I did not have a similar experience to Stegner or McGivney. In the moments I had to myself deeper in the canyon, my senses were heightened, watching and listening, taking over due vigilance in lieu of my dogs. Indeed, Havasu has the eyes and spirits of a place with deep history, but at no time did I feel threatening by anything sinister.
As a dog lover and a proud keeper of a former bag-of-bones rez dog, I was relieved to find the Supai dogs friendly and in good weight; given the steep price of a small bag of dog food in the store, I think the tribe must get a subsidy of dog food flown in to keep up appearances, lest another writer find fodder for a sequel to Stegner’s story Packhorse Paradise. The packhorses too looked decently kept. They were clearly hard-working animals, but I didn’t see any that were underweight or overburdened or lame.

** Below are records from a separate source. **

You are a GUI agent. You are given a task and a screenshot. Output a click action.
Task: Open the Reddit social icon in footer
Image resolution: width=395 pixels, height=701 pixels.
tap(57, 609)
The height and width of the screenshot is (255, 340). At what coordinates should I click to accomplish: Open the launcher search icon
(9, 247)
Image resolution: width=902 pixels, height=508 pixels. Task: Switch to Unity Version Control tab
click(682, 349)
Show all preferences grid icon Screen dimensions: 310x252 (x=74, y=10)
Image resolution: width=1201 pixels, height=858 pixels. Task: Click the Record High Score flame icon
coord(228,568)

In fact, everything about Supai seemed much nicer and cleaner than what I had read. The houses were well built, the yards fairly neat, trash and litter was minimal, except along the trail, which can probably be blamed on the tourists, not the residents. I only saw one spate of graffiti. My friend Devin, who lives in DC was a little more appalled than me by the obvious poverty of the place, but overall, I’d call Havasu the least depressing reservation I’ve ever seen. And I’ve seen a few.
I wonder whether the flash flood of August 2008, which all but leveled Supai, came as a blessing. We tend to think of floods as disasters, but they have a way of refreshing desert places. Maybe the new, improved Supai we saw has been built on the muddy, discarded ruins of McGivney’s filthy, frightening Supai. What was wonderful about the place was resurrected and what needed to be buried was left buried.

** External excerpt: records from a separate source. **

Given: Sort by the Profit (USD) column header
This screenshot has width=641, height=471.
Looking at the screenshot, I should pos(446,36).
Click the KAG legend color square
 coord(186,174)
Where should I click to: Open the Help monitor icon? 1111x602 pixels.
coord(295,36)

Or was it? For such a small, seemingly quiet town, there was a unnervingly strong police presence: three officers in bullet proof vests, armed with guns, tasers and billy sticks, were buzzing around town, helping to organize supplies coming and going from the helicopter. Odd, I thought. The Havasupai people were reserved, as insular people often are (I grew up in Amish Country), but pleasant; nods were exchanged with nods, every now and then, a smile for a smile.
Then, finally, it was our turn! Ducking under the blades, gripping my hat in my hand, Devin and I boarded with a local man and another hiker. Rising up through that glorious green canyon, we caught one last glimpse of the blue water. Then the lushness of Havasu gave way to the stark red, brown and white landscape as we flew across twisting side canyons that had likely never known a human footprint. I pressed to the window, enthralled by the view. How often do we get to glimpse whole worlds that exist separate from our own?

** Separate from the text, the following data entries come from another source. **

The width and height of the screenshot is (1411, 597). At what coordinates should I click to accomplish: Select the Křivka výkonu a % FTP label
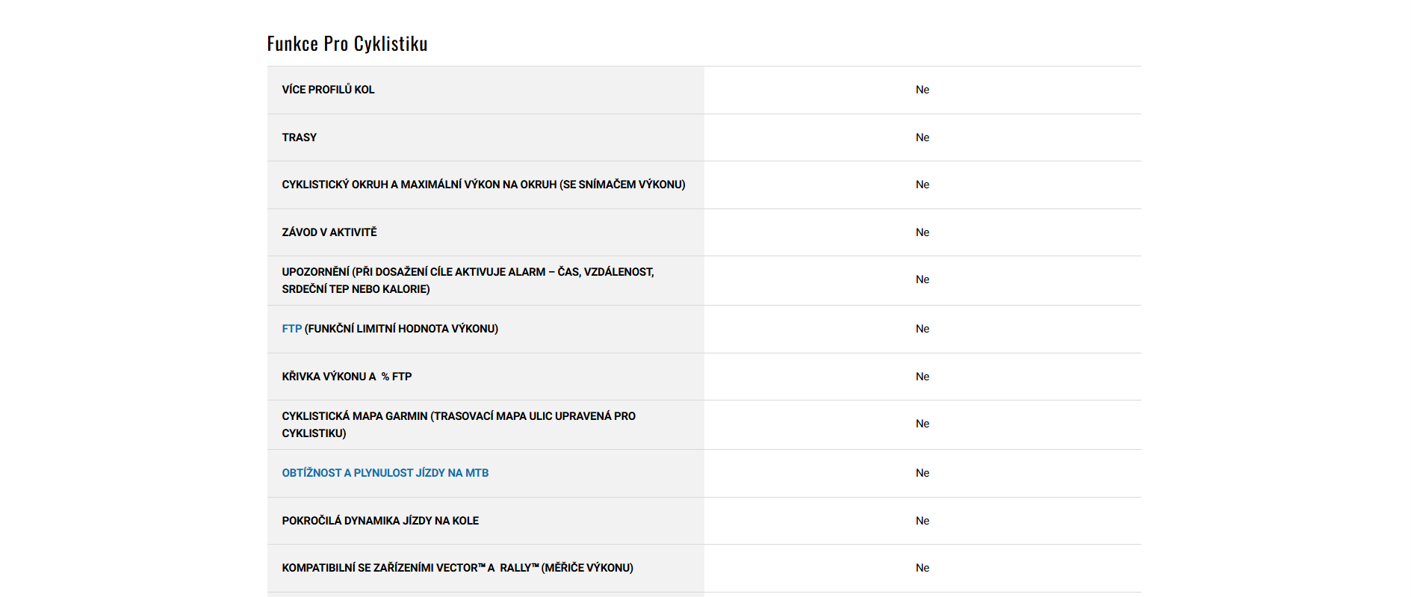coord(347,377)
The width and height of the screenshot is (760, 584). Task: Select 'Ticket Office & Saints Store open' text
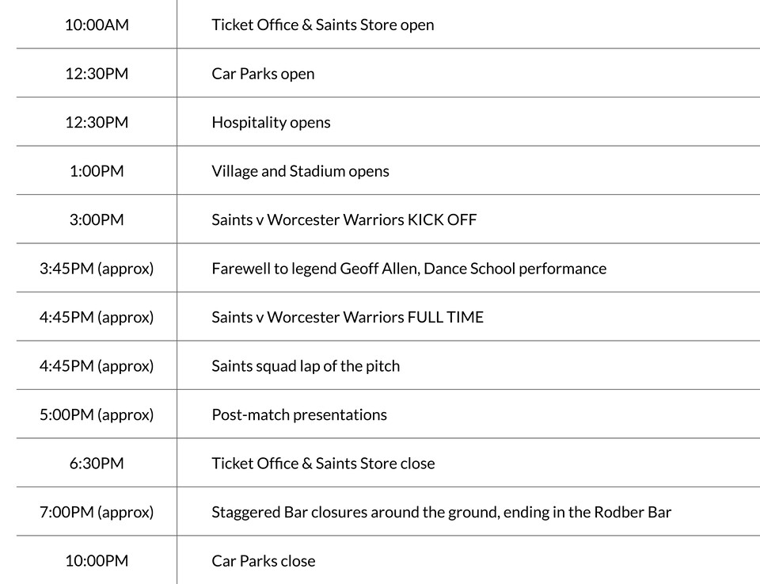(322, 25)
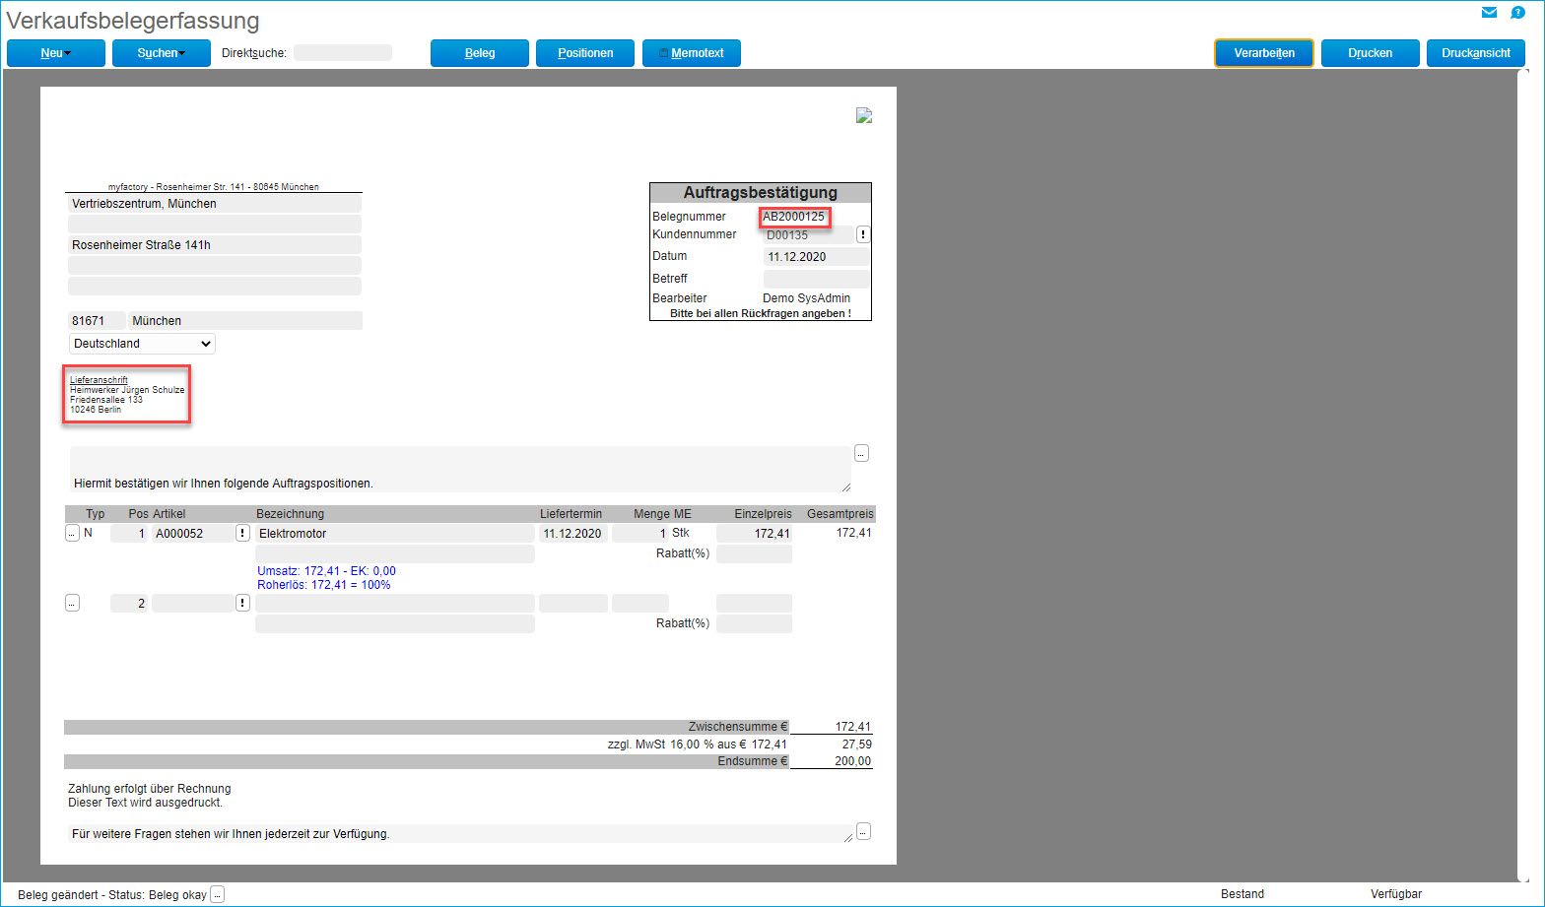Open ellipsis next to footer text field
This screenshot has width=1545, height=907.
pyautogui.click(x=863, y=831)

Literally three minutes later, we landed at Hualapai Hilltop. Amazing how a helicopter makes such short order of even the Grand Canyon! Devin and I bounded off the machine, triumphant at having pulled off the trip. Then I felt the prickle of evil eyes and turned to see three men at the edge of the helipad, standing strangely, staring at me. In the next instant, I saw why they stood so hunched: all three were in chains. Prisoners. They awkwardly boarded the helicopter and the bird took off, back into the canyon. Who they were and why they were being taken down into the canyon in chains, I don’t know. But for that one instant, the last moment of my Havasu trip, I felt what Hanamure and McGivney must have felt: like prey.